Habe auch zig SW2-Lüfter im Gehäuse und bei mir tritt die Verfärbung ebenfalls auf.


----------



## Rotkaeppchen (18. Dezember 2015)

*AW: Silent Wings 2 - Vibrationsdämpfer färben sich weiß?*



DerKabelbinder schrieb:


> ich wollte mal fragen, warum sich die Rubber Mountings der Silent Wings mit der Zeit eigentlich immer weiß färben.[...]


Das ist ein ganz normaler Prozess, weil allerlei Stoffe aus dem Gummi langsam herauskommen können. Es sind nicht nur Weichmacher. Habe ich aktuell bei Motorlagerungsgummies, bei Dämpferlagern und bei Achslagern. Ich mache grade Analysen, was es in unserem Fall genau ist, weil unsere Zulieferer natürlich nicht die Rezeptur verraten und wir darum den weißen Belag an jedem Bauteil analysieren müssen.
· · ·
__AUFGABEN__
(a) Ändere im Forumsbeitrag über die weißen Gummidämpfer „Zulieferer“ zu „Lieferanten“ und gib dabei den Abschnitt wieder, der bei „## Rotkaeppchen (18.“ anfängt und nach „Bauteil analysieren müssen.“ endet.
(b) An welchen Teilen hat Rotkaeppchen laut dem Forumsbeitrag über die weißen Gummidämpfer diesen Vorgang zurzeit?
(c) Schreib den Forumsbeitrag über die weißen Gummidämpfer nach seinem letzten Satz weiter.

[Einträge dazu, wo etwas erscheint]
· · ·
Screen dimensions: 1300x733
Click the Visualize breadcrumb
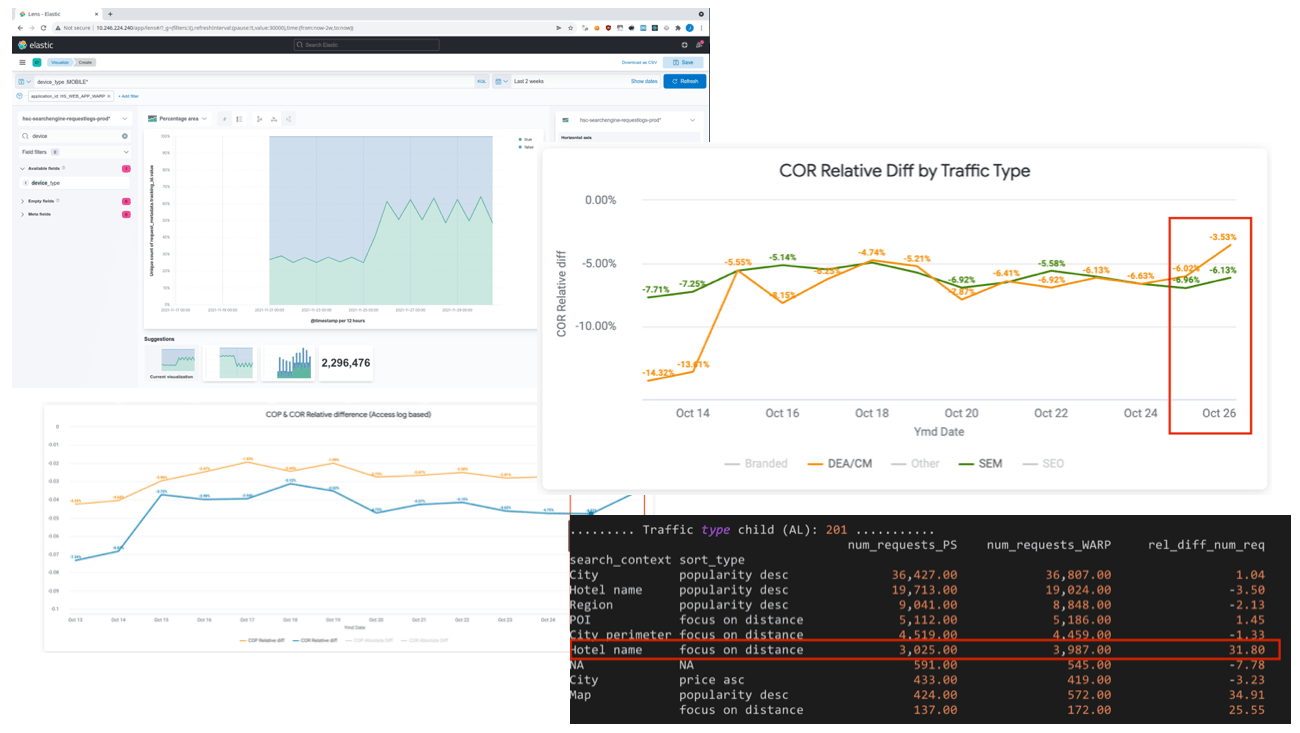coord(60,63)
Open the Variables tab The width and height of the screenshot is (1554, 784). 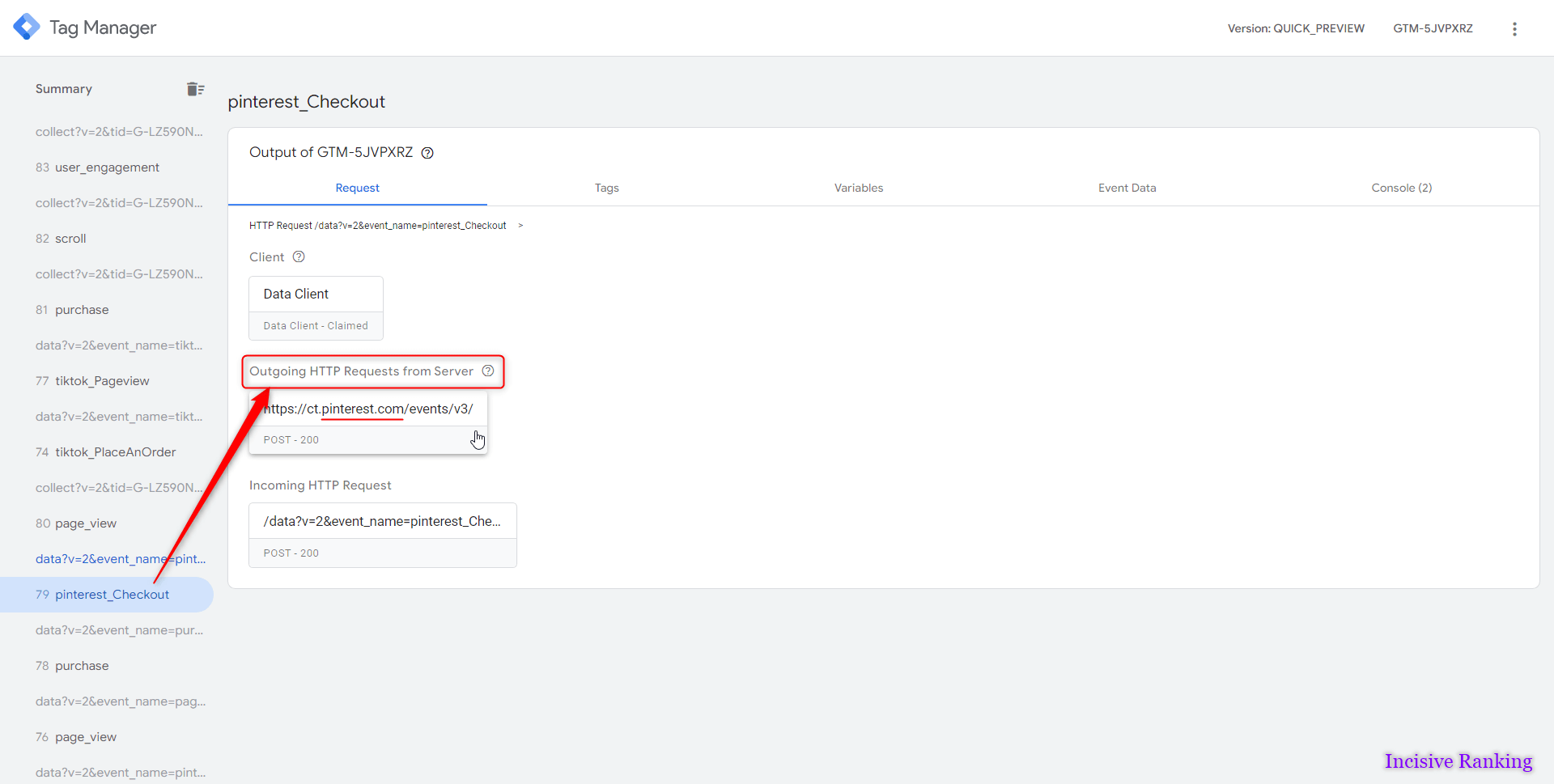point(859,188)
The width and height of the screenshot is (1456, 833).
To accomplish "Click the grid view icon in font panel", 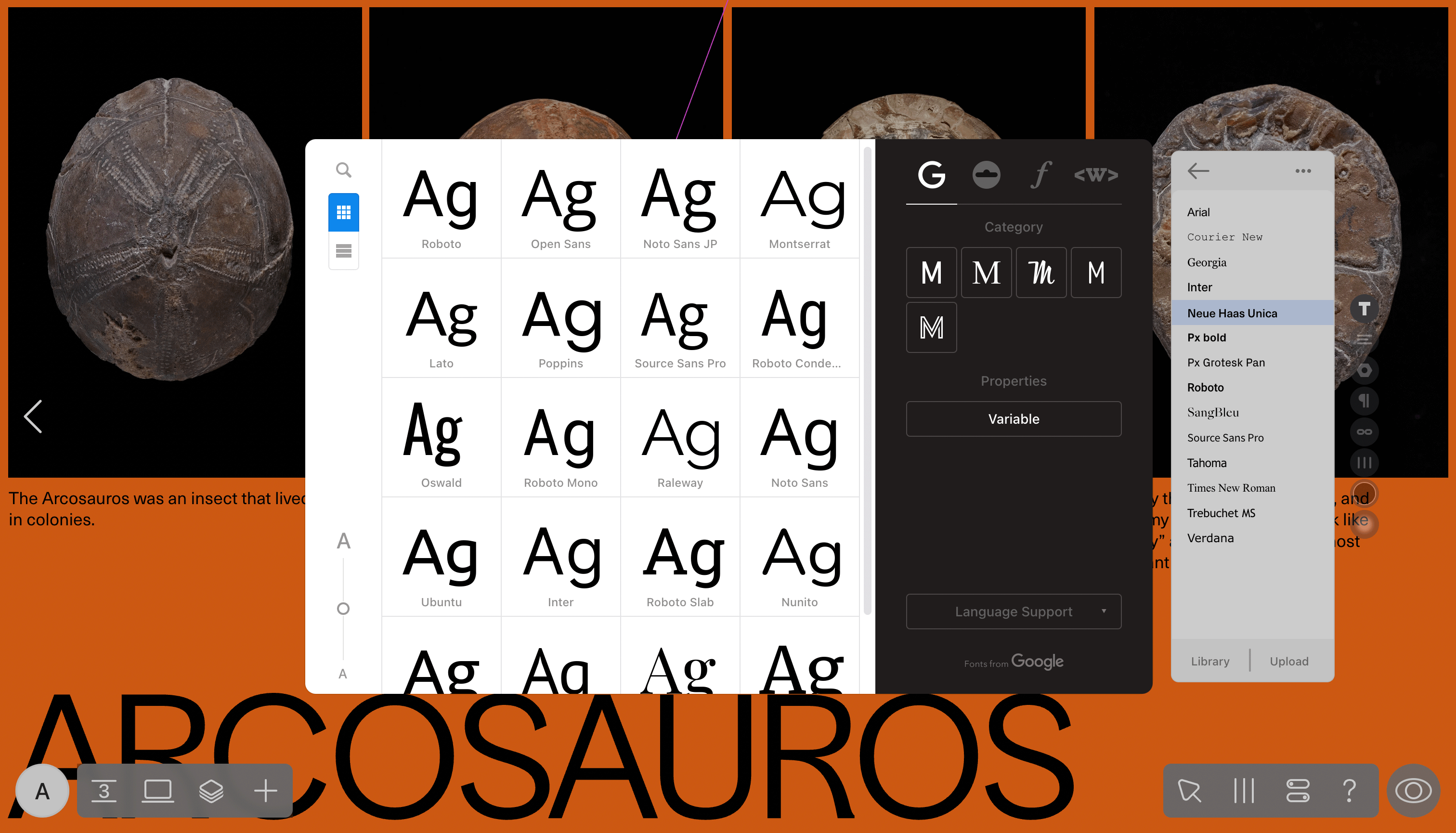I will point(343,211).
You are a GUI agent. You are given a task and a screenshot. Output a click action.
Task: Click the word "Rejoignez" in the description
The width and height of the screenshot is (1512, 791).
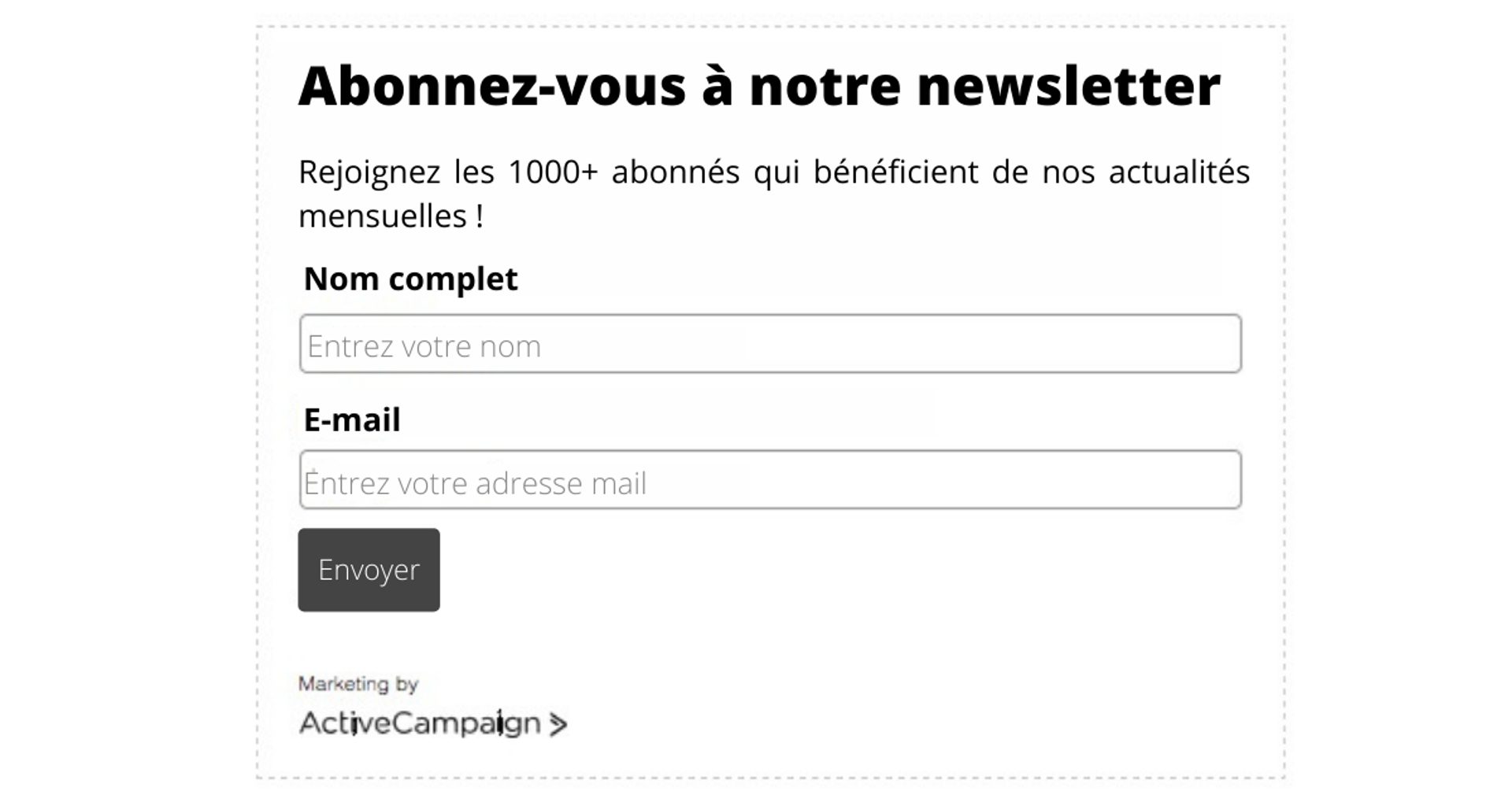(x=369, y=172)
· · ·
__LÖSUNGEN__
(a)
## Rotkaeppchen (18. Dezember 2015)

*AW: Silent Wings 2 - Vibrationsdämpfer färben sich weiß?*



DerKabelbinder schrieb:


> ich wollte mal fragen, warum sich die Rubber Mountings der Silent Wings mit der Zeit eigentlich immer weiß färben.[...]


Das ist ein ganz normaler Prozess, weil allerlei Stoffe aus dem Gummi langsam herauskommen können. Es sind nicht nur Weichmacher. Habe ich aktuell bei Motorlagerungsgummies, bei Dämpferlagern und bei Achslagern. Ich mache grade Analysen, was es in unserem Fall genau ist, weil unsere Lieferanten natürlich nicht die Rezeptur verraten und wir darum den weißen Belag an jedem Bauteil analysieren müssen.

(b) An Motorlagerungsgummies, Dämpferlagern und Achslagern.

(c)
Wirklich gesund ist es in der Regel nicht, essen solltest Du es nicht, aber kritisch ist es auch nicht.


----------



## steAK79 (12. Januar 2016)

*AW: Silent Wings 2 - Vibrationsdämpfer färben sich weiß?*

Hm... Also wenn ich weiße Dämpfer hätte haben wollen, wäre ich seinerzeit bestimmt nicht bei den sw2 gelandet 

Nichts kriegsentscheidendes, keine Frage. Aber schön ist halt anders....
Habs auch an beiden, also Front und Heck.


----------



## be quiet! Support (12. Januar 2016)

*AW: Silent Wings 2 - Vibrationsdämpfer färben sich weiß?*

Hi alle,

die verfärbten Lüftergummis sind ärgerlich. Auch hier möchte ich noch einmal sagen: sollten bei euch die Verfärbungen auftreten, bitte einfach mal anrufen oder per Website-Formular oder hier via PN melden. Kurzes Statement, wann ihr den Lüfter gekauft habt (Rechnung?) und Fehlerbeschreibung - wer schnell sein will gleich die Adresse dazu. Dann können wir eine Lösung finden 

Grüße
Christian


----------



## DerKabelbinder (1. Februar 2016)

*AW: Silent Wings 2 - Vibrationsdämpfer färben sich weiß?*

Wie schauts aus, ist die PN angekommen?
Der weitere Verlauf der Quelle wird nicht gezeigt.